> _WHAT YOU NEED TO DO_: Only an exact, line-for-line copy of the data will serve as the answer.

(RECORDS TO USE)

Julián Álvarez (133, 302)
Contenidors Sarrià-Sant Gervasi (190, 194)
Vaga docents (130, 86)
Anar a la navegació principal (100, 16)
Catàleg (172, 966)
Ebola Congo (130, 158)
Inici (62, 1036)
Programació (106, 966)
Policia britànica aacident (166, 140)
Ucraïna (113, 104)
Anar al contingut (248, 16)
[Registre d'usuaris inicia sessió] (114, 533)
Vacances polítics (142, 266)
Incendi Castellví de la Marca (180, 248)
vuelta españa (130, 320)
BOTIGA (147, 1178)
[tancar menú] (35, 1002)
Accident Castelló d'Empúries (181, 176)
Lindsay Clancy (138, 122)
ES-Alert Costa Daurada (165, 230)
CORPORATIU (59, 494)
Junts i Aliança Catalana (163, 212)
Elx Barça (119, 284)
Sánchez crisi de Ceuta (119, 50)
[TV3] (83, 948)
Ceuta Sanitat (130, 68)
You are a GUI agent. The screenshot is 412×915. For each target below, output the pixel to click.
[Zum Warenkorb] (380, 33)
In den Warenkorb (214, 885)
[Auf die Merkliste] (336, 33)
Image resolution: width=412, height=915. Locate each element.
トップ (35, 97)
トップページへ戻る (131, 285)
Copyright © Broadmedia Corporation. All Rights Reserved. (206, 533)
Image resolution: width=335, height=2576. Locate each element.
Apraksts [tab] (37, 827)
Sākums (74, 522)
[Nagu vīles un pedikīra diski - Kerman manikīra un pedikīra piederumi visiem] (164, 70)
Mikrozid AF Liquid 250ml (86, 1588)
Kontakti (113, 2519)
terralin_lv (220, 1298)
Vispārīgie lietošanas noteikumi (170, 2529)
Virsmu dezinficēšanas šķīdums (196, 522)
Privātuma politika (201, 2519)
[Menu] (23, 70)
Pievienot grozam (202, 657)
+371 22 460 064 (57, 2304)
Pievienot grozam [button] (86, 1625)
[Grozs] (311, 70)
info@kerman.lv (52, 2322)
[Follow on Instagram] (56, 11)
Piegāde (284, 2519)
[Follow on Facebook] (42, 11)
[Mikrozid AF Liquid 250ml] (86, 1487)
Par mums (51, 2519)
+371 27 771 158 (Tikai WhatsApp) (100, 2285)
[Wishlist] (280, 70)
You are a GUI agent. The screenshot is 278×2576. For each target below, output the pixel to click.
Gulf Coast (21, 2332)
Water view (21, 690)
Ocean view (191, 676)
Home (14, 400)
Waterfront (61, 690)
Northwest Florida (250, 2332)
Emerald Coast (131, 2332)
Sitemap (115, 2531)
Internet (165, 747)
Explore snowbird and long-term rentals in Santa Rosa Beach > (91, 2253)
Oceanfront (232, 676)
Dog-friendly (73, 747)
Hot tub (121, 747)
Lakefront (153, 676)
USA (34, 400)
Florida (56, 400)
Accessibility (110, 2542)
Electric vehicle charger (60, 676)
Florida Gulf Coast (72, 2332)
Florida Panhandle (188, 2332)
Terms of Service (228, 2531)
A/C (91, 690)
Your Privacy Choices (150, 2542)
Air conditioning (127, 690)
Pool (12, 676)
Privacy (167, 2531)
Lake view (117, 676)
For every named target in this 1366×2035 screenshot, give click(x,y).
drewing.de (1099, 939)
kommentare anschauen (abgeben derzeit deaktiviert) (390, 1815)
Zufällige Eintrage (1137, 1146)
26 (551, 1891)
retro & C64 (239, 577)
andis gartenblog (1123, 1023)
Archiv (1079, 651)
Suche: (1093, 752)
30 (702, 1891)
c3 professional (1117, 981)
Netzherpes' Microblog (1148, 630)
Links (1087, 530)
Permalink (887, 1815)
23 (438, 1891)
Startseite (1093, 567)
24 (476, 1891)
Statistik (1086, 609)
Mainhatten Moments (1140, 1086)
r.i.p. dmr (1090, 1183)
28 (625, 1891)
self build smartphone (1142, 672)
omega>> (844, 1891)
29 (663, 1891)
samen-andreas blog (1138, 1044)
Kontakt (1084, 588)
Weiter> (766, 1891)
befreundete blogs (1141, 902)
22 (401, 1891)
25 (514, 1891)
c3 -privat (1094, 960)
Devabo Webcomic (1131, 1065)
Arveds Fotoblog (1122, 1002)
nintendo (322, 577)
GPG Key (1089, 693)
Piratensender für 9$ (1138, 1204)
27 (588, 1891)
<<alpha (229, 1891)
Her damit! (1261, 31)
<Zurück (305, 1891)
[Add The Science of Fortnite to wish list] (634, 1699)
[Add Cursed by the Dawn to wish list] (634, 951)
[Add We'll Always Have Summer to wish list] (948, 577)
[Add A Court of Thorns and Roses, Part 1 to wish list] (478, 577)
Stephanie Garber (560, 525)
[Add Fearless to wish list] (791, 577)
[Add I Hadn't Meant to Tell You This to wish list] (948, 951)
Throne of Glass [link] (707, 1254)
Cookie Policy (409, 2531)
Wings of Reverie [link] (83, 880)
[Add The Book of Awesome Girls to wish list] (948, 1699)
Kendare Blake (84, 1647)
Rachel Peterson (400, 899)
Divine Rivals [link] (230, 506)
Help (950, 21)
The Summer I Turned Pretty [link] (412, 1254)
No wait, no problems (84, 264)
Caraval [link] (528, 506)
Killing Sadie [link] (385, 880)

(End RECORDS TO USE)

> _EXERCISE OUTPUT_:
Julián Álvarez (133, 302)
Contenidors Sarrià-Sant Gervasi (190, 194)
Vaga docents (130, 86)
Anar a la navegació principal (100, 16)
Catàleg (172, 966)
Ebola Congo (130, 158)
Inici (62, 1036)
Programació (106, 966)
Policia britànica aacident (166, 140)
Ucraïna (113, 104)
Anar al contingut (248, 16)
[Registre d'usuaris inicia sessió] (114, 533)
Vacances polítics (142, 266)
Incendi Castellví de la Marca (180, 248)
vuelta españa (130, 320)
BOTIGA (147, 1178)
[tancar menú] (35, 1002)
Accident Castelló d'Empúries (181, 176)
Lindsay Clancy (138, 122)
ES-Alert Costa Daurada (165, 230)
CORPORATIU (59, 494)
Junts i Aliança Catalana (163, 212)
Elx Barça (119, 284)
Sánchez crisi de Ceuta (119, 50)
[TV3] (83, 948)
Ceuta Sanitat (130, 68)
You are a GUI agent. The screenshot is 412×915. For each target below, output the pixel to click.
[Zum Warenkorb] (380, 33)
In den Warenkorb (214, 885)
[Auf die Merkliste] (336, 33)
Image resolution: width=412, height=915. Locate each element.
トップ (35, 97)
トップページへ戻る (131, 285)
Copyright © Broadmedia Corporation. All Rights Reserved. (206, 533)
Image resolution: width=335, height=2576. Locate each element.
Apraksts [tab] (37, 827)
Sākums (74, 522)
[Nagu vīles un pedikīra diski - Kerman manikīra un pedikīra piederumi visiem] (164, 70)
Mikrozid AF Liquid 250ml (86, 1588)
Kontakti (113, 2519)
terralin_lv (220, 1298)
Vispārīgie lietošanas noteikumi (170, 2529)
Virsmu dezinficēšanas šķīdums (196, 522)
Privātuma politika (201, 2519)
[Menu] (23, 70)
Pievienot grozam (202, 657)
+371 22 460 064 (57, 2304)
Pievienot grozam [button] (86, 1625)
[Grozs] (311, 70)
info@kerman.lv (52, 2322)
[Follow on Instagram] (56, 11)
Piegāde (284, 2519)
[Follow on Facebook] (42, 11)
[Mikrozid AF Liquid 250ml] (86, 1487)
Par mums (51, 2519)
+371 27 771 158 (Tikai WhatsApp) (100, 2285)
[Wishlist] (280, 70)
You are a GUI agent. The screenshot is 278×2576. For each target below, output the pixel to click.
Gulf Coast (21, 2332)
Water view (21, 690)
Ocean view (191, 676)
Home (14, 400)
Waterfront (61, 690)
Northwest Florida (250, 2332)
Emerald Coast (131, 2332)
Sitemap (115, 2531)
Internet (165, 747)
Explore snowbird and long-term rentals in Santa Rosa Beach > (91, 2253)
Oceanfront (232, 676)
Dog-friendly (73, 747)
Hot tub (121, 747)
Lakefront (153, 676)
USA (34, 400)
Florida (56, 400)
Accessibility (110, 2542)
Electric vehicle charger (60, 676)
Florida Gulf Coast (72, 2332)
Florida Panhandle (188, 2332)
Terms of Service (228, 2531)
A/C (91, 690)
Your Privacy Choices (150, 2542)
Air conditioning (127, 690)
Pool (12, 676)
Privacy (167, 2531)
Lake view (117, 676)
For every named target in this 1366×2035 screenshot, give click(x,y).
drewing.de (1099, 939)
kommentare anschauen (abgeben derzeit deaktiviert) (390, 1815)
Zufällige Eintrage (1137, 1146)
26 (551, 1891)
retro & C64 (239, 577)
andis gartenblog (1123, 1023)
Archiv (1079, 651)
Suche: (1093, 752)
30 (702, 1891)
c3 professional (1117, 981)
Netzherpes' Microblog (1148, 630)
Links (1087, 530)
Permalink (887, 1815)
23 (438, 1891)
Startseite (1093, 567)
24 (476, 1891)
Statistik (1086, 609)
Mainhatten Moments (1140, 1086)
r.i.p. dmr (1090, 1183)
28 (625, 1891)
self build smartphone (1142, 672)
omega>> (844, 1891)
29 (663, 1891)
samen-andreas blog (1138, 1044)
Kontakt (1084, 588)
Weiter> (766, 1891)
befreundete blogs (1141, 902)
22 (401, 1891)
25 (514, 1891)
c3 -privat (1094, 960)
Devabo Webcomic (1131, 1065)
Arveds Fotoblog (1122, 1002)
nintendo (322, 577)
GPG Key (1089, 693)
Piratensender für 9$ (1138, 1204)
27 (588, 1891)
<<alpha (229, 1891)
Her damit! (1261, 31)
<Zurück (305, 1891)
[Add The Science of Fortnite to wish list] (634, 1699)
[Add Cursed by the Dawn to wish list] (634, 951)
[Add We'll Always Have Summer to wish list] (948, 577)
[Add A Court of Thorns and Roses, Part 1 to wish list] (478, 577)
Stephanie Garber (560, 525)
[Add Fearless to wish list] (791, 577)
[Add I Hadn't Meant to Tell You This to wish list] (948, 951)
Throne of Glass [link] (707, 1254)
Cookie Policy (409, 2531)
Wings of Reverie [link] (83, 880)
[Add The Book of Awesome Girls to wish list] (948, 1699)
Kendare Blake (84, 1647)
Rachel Peterson (400, 899)
Divine Rivals [link] (230, 506)
Help (950, 21)
The Summer I Turned Pretty [link] (412, 1254)
No wait, no problems (84, 264)
Caraval [link] (528, 506)
Killing Sadie [link] (385, 880)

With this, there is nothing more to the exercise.